The impact of AI on Indigenous Peoples
From data subjects to digital sovereigns
August 8, 2025
Indigenous-led and collective movements have emerged in South America to give legal personhood to rivers.
This year, the International Day of the World's Indigenous Peoples focuses on the impact that artificial intelligence (AI) can have on Indigenous Peoples.
We reflect on how emerging digital technologies can align with Indigenous sovereignty, rights, values and futures, embodying data governance to catalyze collective and sustainability actions at a landscape or territorial scale.
For many Indigenous Peoples, data is embodied in lived realities, biocultural practices, and ancestral land memories.
Data sovereignty is profoundly intertwined with the custodianship of biocultural knowledge systems and relations embedded within Indigenous territories. As an Indigenous elder once reflected “our libraries are the landscapes we inhabit”.
At UNDP, we have been working on systems design and the use of digital public infrastructure (DPI) and technology for environmental actions at national and landscape scales.

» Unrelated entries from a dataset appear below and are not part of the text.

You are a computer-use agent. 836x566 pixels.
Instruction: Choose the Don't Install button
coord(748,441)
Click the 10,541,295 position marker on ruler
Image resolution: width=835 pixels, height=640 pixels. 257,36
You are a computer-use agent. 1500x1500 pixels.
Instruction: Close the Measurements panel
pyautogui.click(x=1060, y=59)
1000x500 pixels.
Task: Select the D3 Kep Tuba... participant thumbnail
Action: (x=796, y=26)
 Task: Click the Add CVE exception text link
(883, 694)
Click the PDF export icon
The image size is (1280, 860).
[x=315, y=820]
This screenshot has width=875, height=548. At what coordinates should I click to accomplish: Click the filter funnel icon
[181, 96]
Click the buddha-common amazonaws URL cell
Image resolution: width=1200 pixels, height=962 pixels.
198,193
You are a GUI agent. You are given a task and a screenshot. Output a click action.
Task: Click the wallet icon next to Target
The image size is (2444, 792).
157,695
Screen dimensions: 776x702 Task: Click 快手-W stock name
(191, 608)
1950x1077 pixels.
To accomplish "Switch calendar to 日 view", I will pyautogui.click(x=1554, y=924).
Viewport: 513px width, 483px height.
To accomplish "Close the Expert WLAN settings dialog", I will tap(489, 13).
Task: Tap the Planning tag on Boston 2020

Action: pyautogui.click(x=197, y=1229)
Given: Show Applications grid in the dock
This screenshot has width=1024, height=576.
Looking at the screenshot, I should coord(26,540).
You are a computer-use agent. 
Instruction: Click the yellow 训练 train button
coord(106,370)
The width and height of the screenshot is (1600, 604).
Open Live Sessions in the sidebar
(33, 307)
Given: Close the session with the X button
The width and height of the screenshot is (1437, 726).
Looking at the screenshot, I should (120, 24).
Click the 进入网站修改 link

DPI is an evolving concept of how public institutions can catalyze innovation by providing a trust-based digital infrastructure, similar to how a government provides physical infrastructure such as roads and bridges.
With our partners, we have envisioned a ‘Nature ID’ initiative as a national system of interoperable ‘layers’ to link data on biodiversity, environmental services, land tenure and indigenous rights.
Taking a DPI approach can help a country and its citizens structure data in a way that unlocks multiple sustainability objectives at once.
In Brazil, the Rural Environmental Registry (known as CAR) contains data on land ownership, compliance with the Forest Code, and other environmental regulations. The CAR is the base data layer for farmers to participate in agriculture credits, as well as payments for ecosystem services, such as watershed protection.
With the rapid implementation of AI in environmental actions, we observe the need for a system to map how trust flows through these digital payment schemes, including for emerging nature credit markets, as recently adopted by the EU.
In relation to genetic resources, traditional knowledge labels have notably been proposed to associate the provenance of Digital Sequence Information (DSI) in global databases with pre-existing territorial rights.
Establishing a Nature ID at an appropriate governance scale offers an opportunity to build a new digital infrastructure for Indigenous Peoples to steward their territories through trust, transparency, measurable results and benefits.
In Aotearoa/New Zealand, it is the duty of all Māori to protect their ancestors who continue to live on in the landscape. In 2017, after over 150 years of Indigenous struggle, the Whanganui River became the first river to be recognized as a legal person. Through a growing DPI at the national level, the Toha Network now channels digital payments to Indigenous Peoples for landscape restoration actions.
Similar Indigenous-led and collective movements have emerged in South America to give legal personhood to the Atrato River in Colombia in 2023, and Maranon River in Peru in 2024, catalyzing multi-actor partnerships for territorial well-being.
More governments are now considering a digital infrastructure to compensate land-owners and Indigenous Peoples for the protection of nature, climate mitigation actions, as well as for loss and damage resulting from disasters.
As the world continues to grapple with the full implications of AI, Indigenous Peoples and the Rights of Nature may continue to find common cause.